▶ **PROBLEM STATEMENT**: Write out the following listing's lines from the one with "Viewport: 1568px width, 604px height." to the one with "The width and height of the screenshot is (1092, 1092).", exactly, with both included and no others.

▶ **RECORD EXTRACTS**:
┄┄┄┄┄┄┄┄┄┄
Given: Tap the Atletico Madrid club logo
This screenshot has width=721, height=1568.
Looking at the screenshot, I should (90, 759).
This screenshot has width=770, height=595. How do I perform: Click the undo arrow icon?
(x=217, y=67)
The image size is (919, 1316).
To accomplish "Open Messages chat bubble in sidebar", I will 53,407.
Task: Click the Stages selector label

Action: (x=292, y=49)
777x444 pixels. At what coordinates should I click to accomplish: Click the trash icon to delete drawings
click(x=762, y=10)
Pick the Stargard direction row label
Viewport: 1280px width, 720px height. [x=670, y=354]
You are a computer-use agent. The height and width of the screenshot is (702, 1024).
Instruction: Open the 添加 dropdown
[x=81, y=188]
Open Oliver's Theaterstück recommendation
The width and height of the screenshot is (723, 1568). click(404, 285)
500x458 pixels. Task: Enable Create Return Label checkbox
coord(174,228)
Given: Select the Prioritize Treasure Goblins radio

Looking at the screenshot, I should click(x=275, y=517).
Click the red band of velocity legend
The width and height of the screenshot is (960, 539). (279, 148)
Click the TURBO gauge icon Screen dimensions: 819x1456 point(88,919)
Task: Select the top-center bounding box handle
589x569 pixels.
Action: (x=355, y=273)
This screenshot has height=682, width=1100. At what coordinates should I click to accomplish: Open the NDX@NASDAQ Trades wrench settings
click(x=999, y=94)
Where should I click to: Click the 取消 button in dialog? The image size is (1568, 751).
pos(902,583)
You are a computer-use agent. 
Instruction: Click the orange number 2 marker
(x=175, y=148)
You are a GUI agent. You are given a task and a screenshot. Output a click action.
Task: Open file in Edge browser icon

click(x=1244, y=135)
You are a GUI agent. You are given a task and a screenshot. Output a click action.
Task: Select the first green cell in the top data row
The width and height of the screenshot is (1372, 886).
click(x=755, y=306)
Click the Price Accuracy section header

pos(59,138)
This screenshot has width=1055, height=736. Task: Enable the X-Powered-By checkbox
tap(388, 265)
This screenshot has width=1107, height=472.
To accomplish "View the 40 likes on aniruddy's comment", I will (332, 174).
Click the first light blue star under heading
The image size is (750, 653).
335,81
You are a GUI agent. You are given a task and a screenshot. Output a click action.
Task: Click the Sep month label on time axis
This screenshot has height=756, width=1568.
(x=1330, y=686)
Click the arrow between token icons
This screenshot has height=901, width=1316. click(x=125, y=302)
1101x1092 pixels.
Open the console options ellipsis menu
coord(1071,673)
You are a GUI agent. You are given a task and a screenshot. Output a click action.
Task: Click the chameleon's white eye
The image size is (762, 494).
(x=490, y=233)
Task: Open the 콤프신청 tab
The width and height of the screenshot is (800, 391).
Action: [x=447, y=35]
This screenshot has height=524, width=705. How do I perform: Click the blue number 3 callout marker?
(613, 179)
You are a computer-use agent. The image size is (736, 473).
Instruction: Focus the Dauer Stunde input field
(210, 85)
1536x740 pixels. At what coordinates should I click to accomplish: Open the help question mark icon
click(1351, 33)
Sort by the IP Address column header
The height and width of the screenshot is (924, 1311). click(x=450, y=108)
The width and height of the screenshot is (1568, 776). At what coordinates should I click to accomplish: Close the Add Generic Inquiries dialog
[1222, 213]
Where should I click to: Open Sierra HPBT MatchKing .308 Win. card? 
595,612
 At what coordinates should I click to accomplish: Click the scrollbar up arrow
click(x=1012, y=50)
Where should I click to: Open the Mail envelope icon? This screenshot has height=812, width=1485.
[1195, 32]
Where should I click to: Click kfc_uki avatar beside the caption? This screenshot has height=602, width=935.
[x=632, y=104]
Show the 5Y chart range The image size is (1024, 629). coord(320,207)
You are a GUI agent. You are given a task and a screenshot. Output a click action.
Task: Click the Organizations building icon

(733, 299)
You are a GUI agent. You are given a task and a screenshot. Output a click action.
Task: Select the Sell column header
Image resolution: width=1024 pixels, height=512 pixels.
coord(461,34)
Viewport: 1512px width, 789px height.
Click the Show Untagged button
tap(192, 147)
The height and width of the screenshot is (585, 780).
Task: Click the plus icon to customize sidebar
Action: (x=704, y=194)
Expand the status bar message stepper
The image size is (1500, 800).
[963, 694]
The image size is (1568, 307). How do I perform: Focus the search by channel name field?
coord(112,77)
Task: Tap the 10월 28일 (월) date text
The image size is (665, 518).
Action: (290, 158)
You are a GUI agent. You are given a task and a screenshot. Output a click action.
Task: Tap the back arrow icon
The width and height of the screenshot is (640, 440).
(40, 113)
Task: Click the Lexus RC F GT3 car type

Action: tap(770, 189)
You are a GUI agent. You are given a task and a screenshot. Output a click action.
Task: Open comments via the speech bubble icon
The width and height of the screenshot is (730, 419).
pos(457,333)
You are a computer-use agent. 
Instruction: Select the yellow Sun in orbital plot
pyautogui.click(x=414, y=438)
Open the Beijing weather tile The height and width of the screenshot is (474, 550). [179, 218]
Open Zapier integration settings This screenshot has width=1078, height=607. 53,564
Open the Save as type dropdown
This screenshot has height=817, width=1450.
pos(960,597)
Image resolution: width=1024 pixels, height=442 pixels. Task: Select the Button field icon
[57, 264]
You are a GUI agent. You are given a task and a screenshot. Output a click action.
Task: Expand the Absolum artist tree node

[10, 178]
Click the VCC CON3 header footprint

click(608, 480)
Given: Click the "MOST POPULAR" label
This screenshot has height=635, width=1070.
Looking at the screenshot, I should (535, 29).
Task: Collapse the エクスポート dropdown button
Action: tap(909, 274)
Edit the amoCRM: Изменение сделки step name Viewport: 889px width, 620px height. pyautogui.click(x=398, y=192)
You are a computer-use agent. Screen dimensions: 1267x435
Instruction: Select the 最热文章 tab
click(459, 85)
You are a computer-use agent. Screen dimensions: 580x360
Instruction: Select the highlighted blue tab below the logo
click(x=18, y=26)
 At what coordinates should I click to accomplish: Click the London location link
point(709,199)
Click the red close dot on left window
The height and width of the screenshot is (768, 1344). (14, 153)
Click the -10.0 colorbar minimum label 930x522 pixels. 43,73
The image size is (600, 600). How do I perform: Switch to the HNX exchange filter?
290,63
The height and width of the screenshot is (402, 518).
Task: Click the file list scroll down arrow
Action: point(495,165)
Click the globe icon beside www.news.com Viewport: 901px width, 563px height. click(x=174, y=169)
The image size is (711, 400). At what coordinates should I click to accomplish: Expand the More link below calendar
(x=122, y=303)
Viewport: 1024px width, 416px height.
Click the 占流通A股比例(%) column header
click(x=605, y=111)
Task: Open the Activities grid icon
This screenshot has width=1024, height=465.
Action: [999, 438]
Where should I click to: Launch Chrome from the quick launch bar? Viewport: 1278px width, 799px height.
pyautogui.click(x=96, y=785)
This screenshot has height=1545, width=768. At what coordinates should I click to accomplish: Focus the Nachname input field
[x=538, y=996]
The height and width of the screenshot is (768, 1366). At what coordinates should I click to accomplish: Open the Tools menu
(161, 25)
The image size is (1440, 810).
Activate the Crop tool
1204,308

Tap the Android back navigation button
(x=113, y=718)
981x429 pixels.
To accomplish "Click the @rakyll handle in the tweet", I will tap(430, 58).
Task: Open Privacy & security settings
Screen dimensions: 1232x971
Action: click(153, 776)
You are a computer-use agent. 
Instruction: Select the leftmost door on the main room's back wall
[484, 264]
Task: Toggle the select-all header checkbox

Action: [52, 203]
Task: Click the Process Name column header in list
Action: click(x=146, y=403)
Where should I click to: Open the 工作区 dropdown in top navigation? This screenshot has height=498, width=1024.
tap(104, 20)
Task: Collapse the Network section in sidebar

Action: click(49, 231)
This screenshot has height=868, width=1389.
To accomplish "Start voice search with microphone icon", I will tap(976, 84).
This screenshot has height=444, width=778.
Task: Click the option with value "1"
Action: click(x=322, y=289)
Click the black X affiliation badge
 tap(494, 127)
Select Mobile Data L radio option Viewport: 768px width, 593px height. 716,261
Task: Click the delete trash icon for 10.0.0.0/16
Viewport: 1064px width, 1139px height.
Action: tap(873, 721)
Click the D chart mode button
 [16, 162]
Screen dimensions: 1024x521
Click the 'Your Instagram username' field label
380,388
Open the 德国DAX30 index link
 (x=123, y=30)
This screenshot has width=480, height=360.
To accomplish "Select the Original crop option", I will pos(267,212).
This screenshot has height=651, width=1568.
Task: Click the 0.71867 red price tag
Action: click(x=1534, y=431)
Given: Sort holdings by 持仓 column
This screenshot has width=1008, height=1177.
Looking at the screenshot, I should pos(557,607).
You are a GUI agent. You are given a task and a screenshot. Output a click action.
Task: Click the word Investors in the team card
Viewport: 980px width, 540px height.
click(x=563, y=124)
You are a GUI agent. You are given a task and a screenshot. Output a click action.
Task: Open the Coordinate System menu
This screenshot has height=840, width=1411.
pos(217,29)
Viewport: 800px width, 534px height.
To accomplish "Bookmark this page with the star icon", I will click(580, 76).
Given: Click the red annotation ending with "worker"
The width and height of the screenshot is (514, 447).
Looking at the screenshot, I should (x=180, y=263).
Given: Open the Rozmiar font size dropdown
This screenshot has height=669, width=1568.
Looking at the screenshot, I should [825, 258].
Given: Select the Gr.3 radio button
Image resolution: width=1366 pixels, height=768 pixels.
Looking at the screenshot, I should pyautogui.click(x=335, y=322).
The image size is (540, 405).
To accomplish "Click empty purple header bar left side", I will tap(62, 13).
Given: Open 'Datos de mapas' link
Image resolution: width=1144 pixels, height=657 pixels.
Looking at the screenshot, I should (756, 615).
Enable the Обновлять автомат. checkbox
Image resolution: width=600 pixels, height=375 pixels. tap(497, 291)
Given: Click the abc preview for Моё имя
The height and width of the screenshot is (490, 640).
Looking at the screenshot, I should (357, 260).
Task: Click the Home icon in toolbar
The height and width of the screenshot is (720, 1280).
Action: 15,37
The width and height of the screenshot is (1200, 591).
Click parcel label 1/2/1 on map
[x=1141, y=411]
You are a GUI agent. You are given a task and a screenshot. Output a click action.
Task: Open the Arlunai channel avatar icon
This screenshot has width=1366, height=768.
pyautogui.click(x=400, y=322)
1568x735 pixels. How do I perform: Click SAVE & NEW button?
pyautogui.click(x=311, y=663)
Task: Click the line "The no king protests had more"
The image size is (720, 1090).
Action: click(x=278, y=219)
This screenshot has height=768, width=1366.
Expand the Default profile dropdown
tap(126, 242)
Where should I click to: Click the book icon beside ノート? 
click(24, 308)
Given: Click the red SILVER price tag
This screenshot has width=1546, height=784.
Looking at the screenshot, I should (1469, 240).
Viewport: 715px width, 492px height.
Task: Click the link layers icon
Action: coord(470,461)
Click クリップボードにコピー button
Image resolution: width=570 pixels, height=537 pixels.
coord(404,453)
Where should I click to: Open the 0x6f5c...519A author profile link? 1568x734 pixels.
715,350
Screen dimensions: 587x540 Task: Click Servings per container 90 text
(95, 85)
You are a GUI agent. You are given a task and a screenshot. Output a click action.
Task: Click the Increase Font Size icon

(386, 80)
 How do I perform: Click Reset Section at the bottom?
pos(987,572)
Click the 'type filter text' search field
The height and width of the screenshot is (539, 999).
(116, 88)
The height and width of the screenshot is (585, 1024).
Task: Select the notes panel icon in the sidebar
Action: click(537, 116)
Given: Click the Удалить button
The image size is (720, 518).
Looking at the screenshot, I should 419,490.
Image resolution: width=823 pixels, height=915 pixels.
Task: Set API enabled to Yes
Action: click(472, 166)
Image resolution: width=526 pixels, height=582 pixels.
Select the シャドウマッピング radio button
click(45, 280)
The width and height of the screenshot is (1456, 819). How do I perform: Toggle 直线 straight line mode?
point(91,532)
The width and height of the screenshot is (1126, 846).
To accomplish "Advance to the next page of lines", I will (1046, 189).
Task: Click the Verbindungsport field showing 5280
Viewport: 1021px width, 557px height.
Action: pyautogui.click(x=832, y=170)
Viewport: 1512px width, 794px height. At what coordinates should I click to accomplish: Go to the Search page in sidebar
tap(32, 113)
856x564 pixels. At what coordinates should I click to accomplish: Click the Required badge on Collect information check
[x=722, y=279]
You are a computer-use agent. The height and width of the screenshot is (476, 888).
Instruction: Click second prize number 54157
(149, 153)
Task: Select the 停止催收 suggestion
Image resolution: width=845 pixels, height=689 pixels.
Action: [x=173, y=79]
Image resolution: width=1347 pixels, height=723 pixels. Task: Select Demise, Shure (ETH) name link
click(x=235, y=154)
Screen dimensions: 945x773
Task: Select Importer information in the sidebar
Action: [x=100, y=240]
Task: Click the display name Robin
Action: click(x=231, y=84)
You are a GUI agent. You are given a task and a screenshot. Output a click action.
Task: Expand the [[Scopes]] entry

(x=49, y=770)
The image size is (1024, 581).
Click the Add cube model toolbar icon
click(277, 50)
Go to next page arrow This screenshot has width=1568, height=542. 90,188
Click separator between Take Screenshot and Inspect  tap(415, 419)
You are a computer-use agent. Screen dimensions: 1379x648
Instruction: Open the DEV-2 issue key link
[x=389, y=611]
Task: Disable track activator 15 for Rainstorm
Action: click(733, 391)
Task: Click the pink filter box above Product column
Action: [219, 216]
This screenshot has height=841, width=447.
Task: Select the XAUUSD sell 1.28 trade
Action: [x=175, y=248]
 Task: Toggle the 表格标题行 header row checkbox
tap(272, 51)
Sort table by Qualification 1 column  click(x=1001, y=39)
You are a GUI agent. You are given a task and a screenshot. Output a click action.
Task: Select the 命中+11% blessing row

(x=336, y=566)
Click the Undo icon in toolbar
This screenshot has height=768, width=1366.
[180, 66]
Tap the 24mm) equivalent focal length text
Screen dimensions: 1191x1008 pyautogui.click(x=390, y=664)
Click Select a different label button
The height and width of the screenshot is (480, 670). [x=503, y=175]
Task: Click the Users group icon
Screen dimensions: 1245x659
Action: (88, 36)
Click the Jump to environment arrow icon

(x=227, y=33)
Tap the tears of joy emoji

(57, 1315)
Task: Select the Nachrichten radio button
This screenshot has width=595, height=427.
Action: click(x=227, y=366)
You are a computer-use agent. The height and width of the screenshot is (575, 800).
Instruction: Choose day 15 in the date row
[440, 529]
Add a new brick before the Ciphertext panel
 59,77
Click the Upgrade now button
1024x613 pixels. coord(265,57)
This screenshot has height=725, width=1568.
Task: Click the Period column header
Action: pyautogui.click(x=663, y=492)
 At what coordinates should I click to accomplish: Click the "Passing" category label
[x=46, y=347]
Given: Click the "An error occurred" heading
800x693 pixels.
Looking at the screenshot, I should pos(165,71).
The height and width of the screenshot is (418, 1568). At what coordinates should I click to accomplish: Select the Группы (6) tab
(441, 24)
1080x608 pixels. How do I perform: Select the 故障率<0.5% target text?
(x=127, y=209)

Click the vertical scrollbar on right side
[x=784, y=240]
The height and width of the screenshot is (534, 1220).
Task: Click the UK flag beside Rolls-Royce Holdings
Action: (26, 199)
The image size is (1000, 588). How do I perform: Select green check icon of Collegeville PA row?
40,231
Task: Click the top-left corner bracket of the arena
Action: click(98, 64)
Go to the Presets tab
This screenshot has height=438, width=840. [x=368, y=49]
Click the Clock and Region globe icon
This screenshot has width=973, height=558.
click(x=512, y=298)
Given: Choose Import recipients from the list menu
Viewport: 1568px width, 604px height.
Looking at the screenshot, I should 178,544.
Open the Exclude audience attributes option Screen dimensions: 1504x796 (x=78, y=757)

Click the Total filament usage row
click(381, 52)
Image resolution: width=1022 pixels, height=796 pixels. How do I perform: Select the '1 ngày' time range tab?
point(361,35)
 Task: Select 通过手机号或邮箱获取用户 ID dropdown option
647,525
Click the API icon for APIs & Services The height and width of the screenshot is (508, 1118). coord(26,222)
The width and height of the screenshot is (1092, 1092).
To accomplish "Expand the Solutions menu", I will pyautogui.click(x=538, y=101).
┄┄┄┄┄┄┄┄┄┄
▶ **EXERCISE SOLUTION**:
Viewport: 1568px width, 604px height.
Looking at the screenshot, I should 178,544.
Open the Exclude audience attributes option Screen dimensions: 1504x796 (x=78, y=757)

Click the Total filament usage row
click(381, 52)
Image resolution: width=1022 pixels, height=796 pixels. How do I perform: Select the '1 ngày' time range tab?
point(361,35)
 Task: Select 通过手机号或邮箱获取用户 ID dropdown option
647,525
Click the API icon for APIs & Services The height and width of the screenshot is (508, 1118). coord(26,222)
The width and height of the screenshot is (1092, 1092).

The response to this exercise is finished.